(Target pointing data)
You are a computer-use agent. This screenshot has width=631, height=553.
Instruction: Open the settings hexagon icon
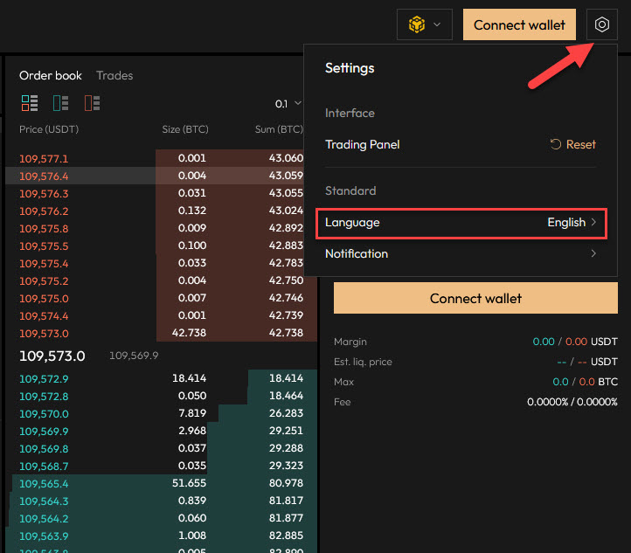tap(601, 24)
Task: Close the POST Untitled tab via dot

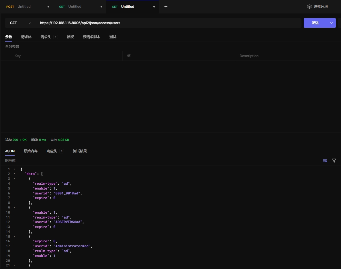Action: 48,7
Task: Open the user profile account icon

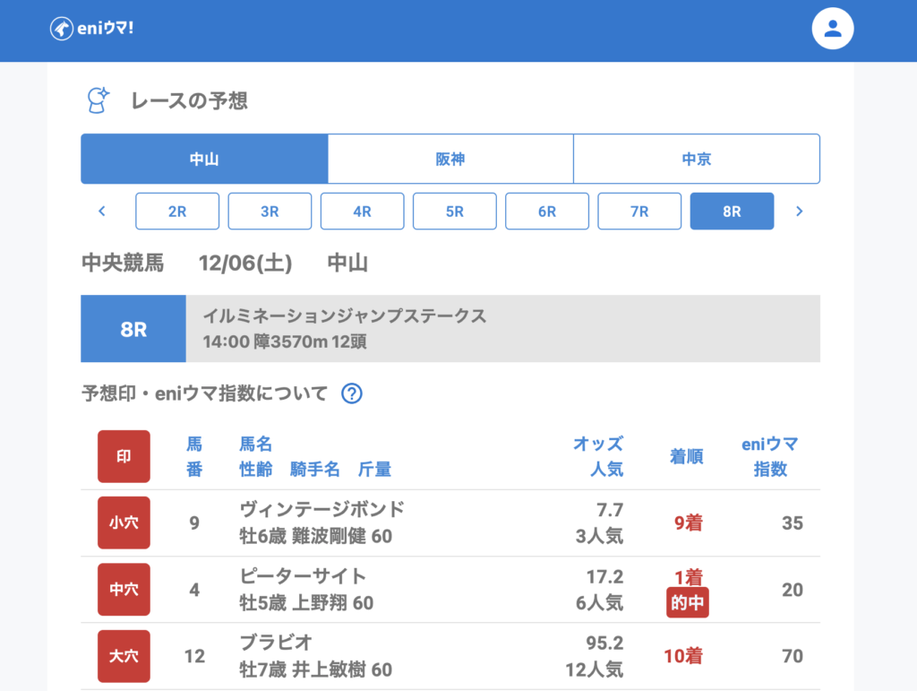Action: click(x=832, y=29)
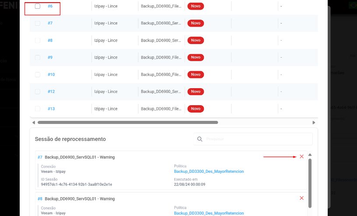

WHAT IS BEING ASKED: Rewrite the items, swapping "icon" for "button" wherever it appears and changing nothing else. Leave the pictures out.

FINISHED EXERCISE:
You are a computer-use agent. This screenshot has width=631, height=553.
Instruction: Open the settings hexagon button
tap(601, 24)
Task: Close the POST Untitled tab via dot

Action: 48,7
Task: Open the user profile account button

Action: click(x=832, y=29)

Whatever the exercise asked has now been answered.